Pharmacokinetic Study of an Acute Gout Regimen

Status:
Completed

Trial end date:
2007-10-01

Target enrollment:
0

Participant gender:
All

Summary

This study aims to characterize the pharmacokinetic profile of colchicine after a regimen of 1.8 mg over two hours. A secondary goal is to evaluate the safety and tolerability of this regimen in healthy volunteers.
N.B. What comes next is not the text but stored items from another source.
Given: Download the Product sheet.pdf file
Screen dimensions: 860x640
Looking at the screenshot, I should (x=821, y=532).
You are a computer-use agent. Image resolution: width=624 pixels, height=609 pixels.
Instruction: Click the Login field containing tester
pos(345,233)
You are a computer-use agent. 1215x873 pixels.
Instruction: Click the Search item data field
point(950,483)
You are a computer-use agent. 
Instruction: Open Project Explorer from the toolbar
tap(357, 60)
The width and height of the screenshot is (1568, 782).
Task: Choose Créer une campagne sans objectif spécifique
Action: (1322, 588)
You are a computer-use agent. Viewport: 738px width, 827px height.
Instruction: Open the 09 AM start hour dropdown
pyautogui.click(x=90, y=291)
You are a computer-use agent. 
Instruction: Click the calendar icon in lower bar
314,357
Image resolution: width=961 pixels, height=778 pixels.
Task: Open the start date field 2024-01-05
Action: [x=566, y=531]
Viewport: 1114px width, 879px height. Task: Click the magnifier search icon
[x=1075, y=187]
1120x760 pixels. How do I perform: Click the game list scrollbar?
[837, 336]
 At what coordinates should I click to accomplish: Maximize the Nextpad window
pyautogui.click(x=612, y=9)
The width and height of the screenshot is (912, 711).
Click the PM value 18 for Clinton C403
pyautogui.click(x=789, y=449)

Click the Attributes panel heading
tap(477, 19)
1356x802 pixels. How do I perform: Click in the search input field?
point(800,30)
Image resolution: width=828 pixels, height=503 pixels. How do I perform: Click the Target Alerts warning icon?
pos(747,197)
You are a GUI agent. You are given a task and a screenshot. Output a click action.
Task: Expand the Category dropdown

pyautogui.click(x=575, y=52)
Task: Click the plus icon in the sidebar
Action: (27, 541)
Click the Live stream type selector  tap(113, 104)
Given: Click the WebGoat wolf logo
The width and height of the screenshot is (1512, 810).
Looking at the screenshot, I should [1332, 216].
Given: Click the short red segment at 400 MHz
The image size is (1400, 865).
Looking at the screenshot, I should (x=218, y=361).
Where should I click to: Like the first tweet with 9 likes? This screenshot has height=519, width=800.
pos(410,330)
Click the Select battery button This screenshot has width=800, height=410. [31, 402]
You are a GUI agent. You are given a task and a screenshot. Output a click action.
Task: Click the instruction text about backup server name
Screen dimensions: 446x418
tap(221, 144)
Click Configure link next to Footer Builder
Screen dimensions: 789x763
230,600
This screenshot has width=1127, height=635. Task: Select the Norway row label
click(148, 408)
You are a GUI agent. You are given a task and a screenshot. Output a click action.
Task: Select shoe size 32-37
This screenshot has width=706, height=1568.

To this end, all study subjects will be monitored for adverse effects throughout the entire study period.

Phase:

Phase 1

Accepts Healthy Volunteers?

Accepts Healthy Volunteers

Details

Lead Sponsor:

Mutual Pharmaceutical Company, Inc.

Treatments:

Colchicine

Criteria

Inclusion Criteria:

- Healthy adults 18-55 years of age, non smoking and non-pregnant (postmenopausal,
surgically sterile or using effective contraceptive measures) weighing at least 55kg
and within 15% of ideal body weight.

Exclusion Criteria:

- Recent participation (within 30 days) in other research studies

- Recent significant blood donation

- Pregnant or lactating

- Test positive at screening for human immunodeficiency virus (HIV), hepatitis B surface
antigen (HbsAg), or hepatitis C virus (HCV)

- Recent (2-year) history or evidence of alcoholism or drug abuse

- History or presence of significant cardiovascular, pulmonary, hepatic, renal,
haematological, gastrointestinal, endocrine, immunologic, dermatologic, neurological,
or psychiatric disease

- Subjects who have used any drugs or substances known to inhibit or induce cytochrome
(CYP) P450 enzymes and/or P-glycoprotein (P-gp) within 30 days prior to the first dose
and throughout the study